目标:修改此 Notebook 以使用 distilbert-base-uncased 模型
第 1.3 节出现错误。
内核:conda_pytorch_p36
。我做了 Restart & 运行 All,并刷新了工作目录中的文件视图。
第 1.3 节:
# define the tokenizer
tokenizer = AutoTokenizer.from_pretrained(
configs.output_dir, do_lower_case=configs.do_lower_case)
回溯:
Evaluating PyTorch full precision accuracy and performance:
/home/ec2-user/anaconda3/envs/pytorch_p36/lib/python3.6/site-packages/transformers/data/processors/glue.py:67: FutureWarning: This function will be removed from the library soon, preprocessing should be handled with the Datasets library. You can have a look at this example script for pointers: https://github.com/huggingface/transformers/blob/master/examples/pytorch/text-classification/run_glue.py
warnings.warn(DEPRECATION_WARNING.format("function"), FutureWarning)

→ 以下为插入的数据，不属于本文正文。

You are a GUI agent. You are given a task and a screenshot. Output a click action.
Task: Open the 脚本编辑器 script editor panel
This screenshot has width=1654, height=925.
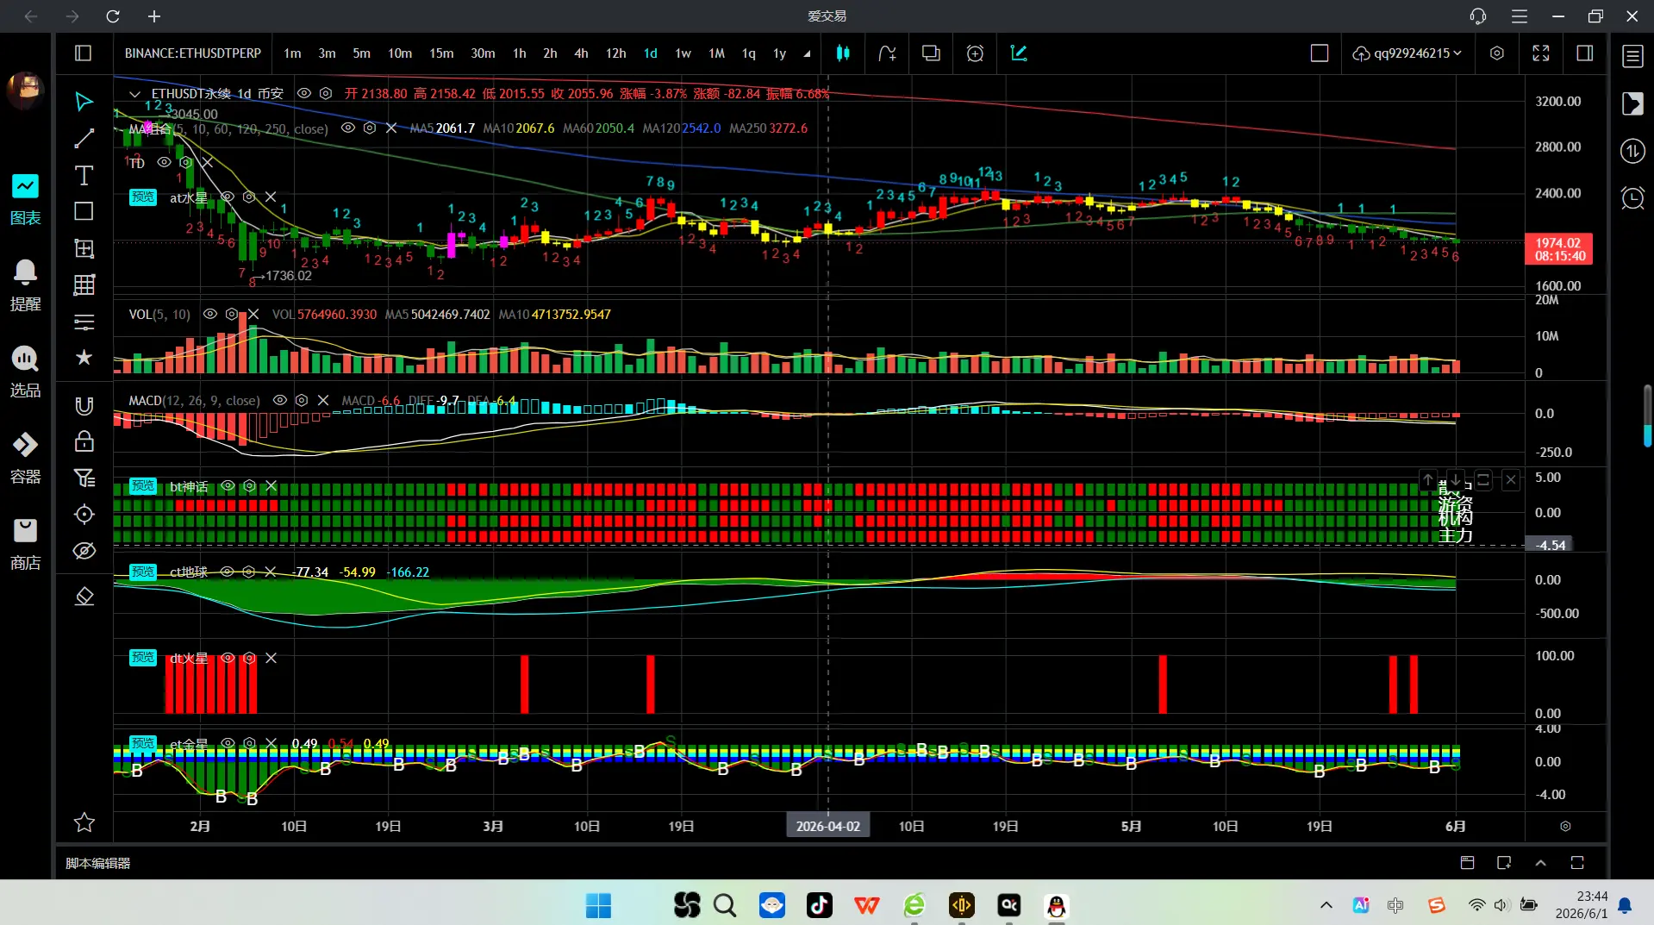click(98, 863)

---------------------------------------------------------------------------
TypeError Traceback (most recent call last)
<ipython-input-31-1f864e3046eb> in <module>
144 # Evaluate the original FP32 BERT model
145 print('Evaluating PyTorch full precision accuracy and performance:')
--> 146 time_model_evaluation(model, configs, tokenizer)
147
148 # Evaluate the INT8 BERT model after the dynamic quantization
<ipython-input-31-1f864e3046eb> in time_model_evaluation(model, configs, tokenizer)

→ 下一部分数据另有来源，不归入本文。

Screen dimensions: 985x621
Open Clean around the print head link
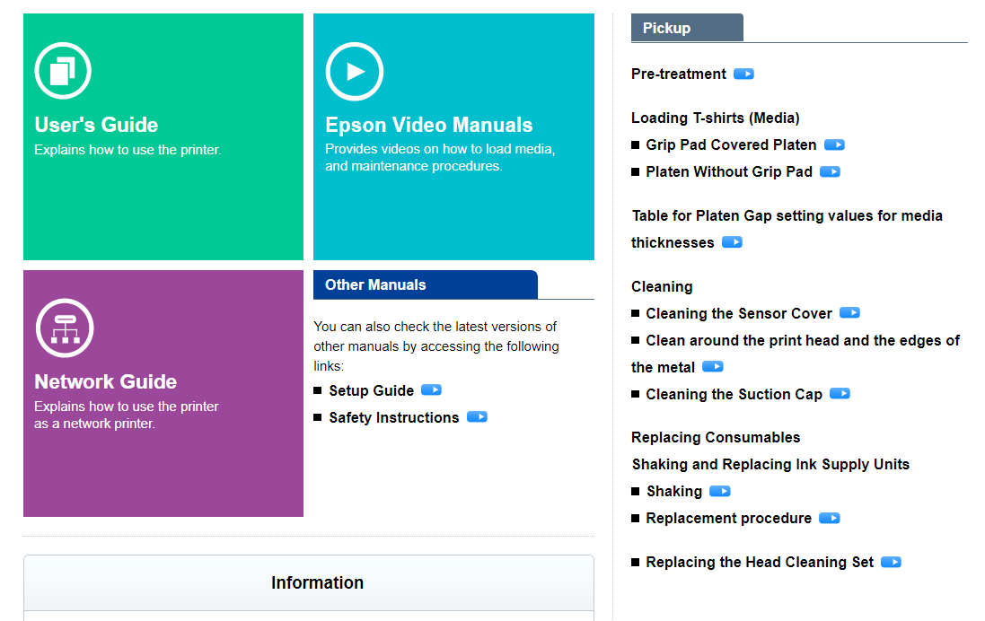pyautogui.click(x=802, y=341)
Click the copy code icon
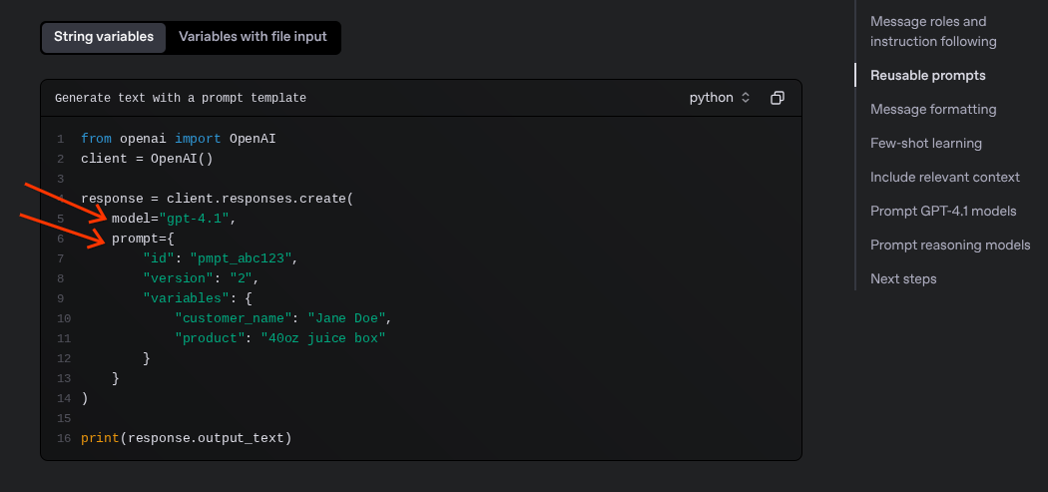Viewport: 1048px width, 492px height. (778, 98)
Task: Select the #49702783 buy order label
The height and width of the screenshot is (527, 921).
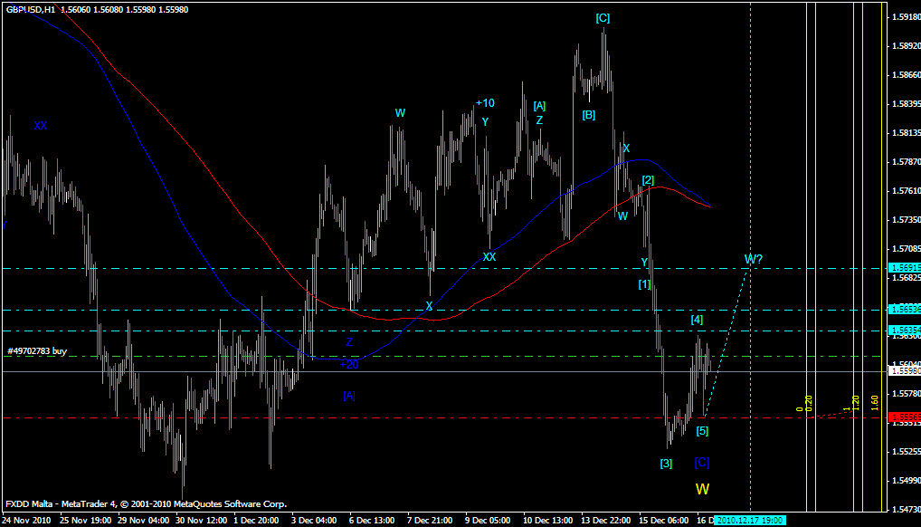Action: tap(37, 350)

132 def time_model_evaluation(model, configs, tokenizer):
133 eval_start_time = time.time()
--> 134 result = evaluate(configs, model, tokenizer, prefix="")
135 eval_end_time = time.time()
136 eval_duration_time = eval_end_time - eval_start_time
<ipython-input-31-1f864e3046eb> in evaluate(args, model, tokenizer, prefix)
22 results = {}
23 for eval_task, eval_output_dir in zip(eval_task_names, eval_outputs_dirs):
---> 24 eval_dataset = load_and_cache_examples(args, eval_task, tokenizer, evaluate=True)
25
26 if not os.path.exists(eval_output_dir) and args.local_rank in [-1, 0]:
<ipython-input-31-1f864e3046eb> in load_and_cache_examples(args, task, tokenizer, evaluate)

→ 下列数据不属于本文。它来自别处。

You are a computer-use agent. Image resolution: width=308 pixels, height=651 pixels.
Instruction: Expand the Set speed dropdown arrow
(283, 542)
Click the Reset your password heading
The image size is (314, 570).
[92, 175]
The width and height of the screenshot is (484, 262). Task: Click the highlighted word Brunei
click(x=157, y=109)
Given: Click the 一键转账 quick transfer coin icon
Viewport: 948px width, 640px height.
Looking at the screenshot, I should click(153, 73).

121 all_input_ids = torch.tensor([f.input_ids for f in features], dtype=torch.long)
122 all_attention_mask = torch.tensor([f.attention_mask for f in features], dtype=torch.long)
--> 123 all_token_type_ids = torch.tensor([f.token_type_ids for f in features], dtype=torch.long)
124 if output_mode == "classification":
125 all_labels = torch.tensor([f.label for f in features], dtype=torch.long)
TypeError: an integer is required (got type NoneType)
如果还有什么我可以添加到 post 的,请告诉我。